Dados do MDIC e da ABIEC mostram alta de 20,9% no volume em 2025, China responde por 48% dos embarques, e setor destaca resiliência e ampliação de mercados
O Brasil registrou em 2025 um recorde nas exportações de carne bovina, com crescimento significativo tanto em volume quanto em receita. O avanço ocorreu mesmo com o impacto do tarifaço imposto pelos Estados Unidos, e ampliou a presença do país em mercados globais.
O resultado reflete maior demanda externa e diversificação de destinos, com destaque para a China, que concentrou quase metade dos embarques. A performance do setor também impulsionou o faturamento anual.

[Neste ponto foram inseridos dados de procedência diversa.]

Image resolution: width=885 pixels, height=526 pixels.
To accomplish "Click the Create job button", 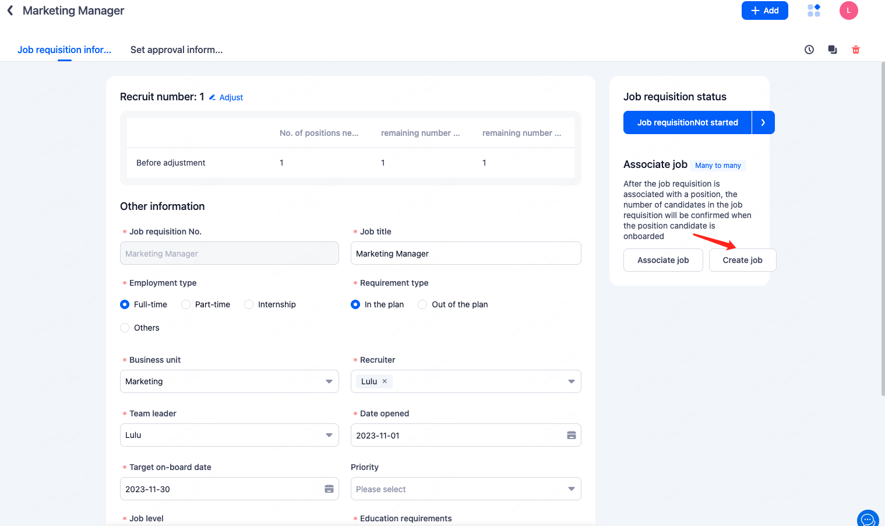I will [742, 260].
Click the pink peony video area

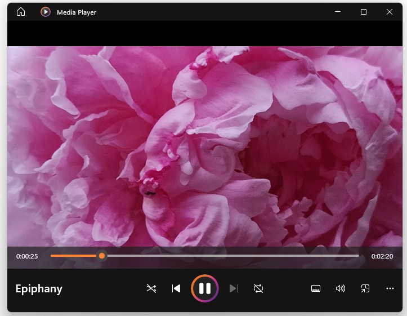[205, 146]
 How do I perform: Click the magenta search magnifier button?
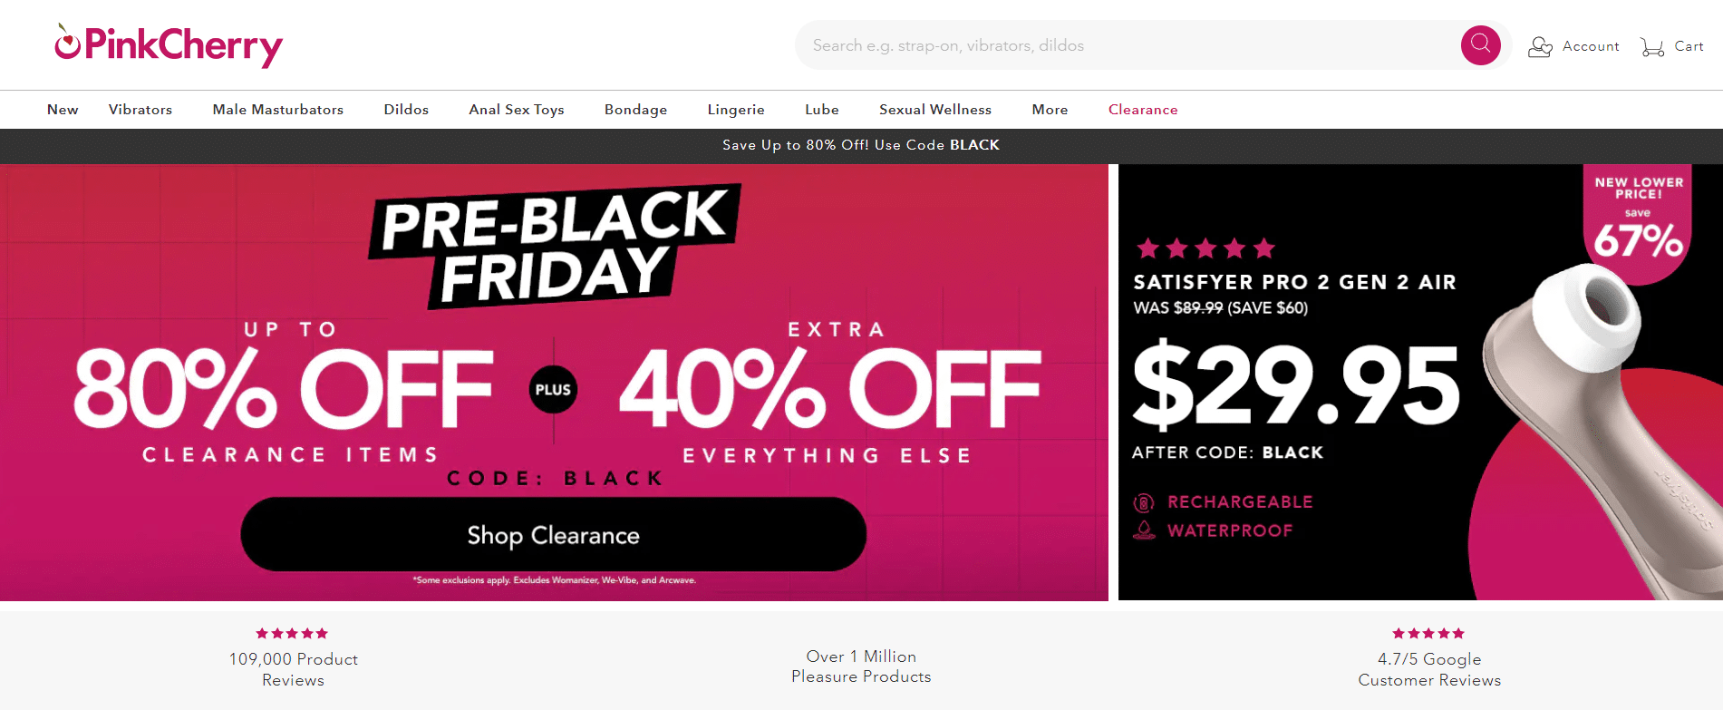[x=1480, y=45]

Os dados são do Ministério do Desenvolvimento, Indústria, Comércio e Serviços (MDIC), compilados pela Associação Brasileira das Indústrias Exportadoras de Carnes (Abiec), conforme informação divulgada pelo g1
Dados e destinos das exportações de carne bovina
Segundo o MDIC, compilado pela ABIEC, o total exportado em 2025 foi de 3,50 milhões de toneladas, alta de 20,9% em relação a 2024. A movimentação financeira atingiu US$ 18,03 bilhões, cerca de 40,1% a mais do que no ano anterior.
A carne bovina in natura respondeu pela maior parte dos embarques, com 3,09 milhões de toneladas, crescimento de 21,4% na comparação anual, e receita de US$ 16,61 bilhões. Somadas todas as categorias, in natura, industrializadas, miúdos, tripas, gorduras e salgadas, os embarques brasileiros alcançaram mais de 170 países, ampliando a presença internacional do setor e diversificando destinos.
A China foi o principal destino da carne bovina brasileira em 2025, respondendo por 48% do volume total exportado, com 1,68 milhão de toneladas, que somaram US$ 8,90 bilhões. Em seguida vieram os Estados Unidos, com 271,8 mil toneladas e US$ 1,64 bilhão, o Chile, com 136,3 mil toneladas e US$ 754,5 milhões, a União Europeia, com 128,9 mil toneladas e US$ 1,06 bilhão, a Rússia, com 126,4 mil toneladas e US$ 537,1 milhões, e o México, com 118,0 mil toneladas e US$ 645,4 milhões.
Na comparação com 2024, houve crescimento em volume na maior parte dos principais destinos. As exportações para a China avançaram 22,8% no acumulado do ano, enquanto os Estados Unidos registraram alta de 18,3%. A União Europeia apresentou crescimento de 132,8%, e o Chile, de 29,8%. Também se destacaram os aumentos para a Argélia, +292,6%, o Egito, +222,5%, e os Emirados Árabes Unidos, +176,1%.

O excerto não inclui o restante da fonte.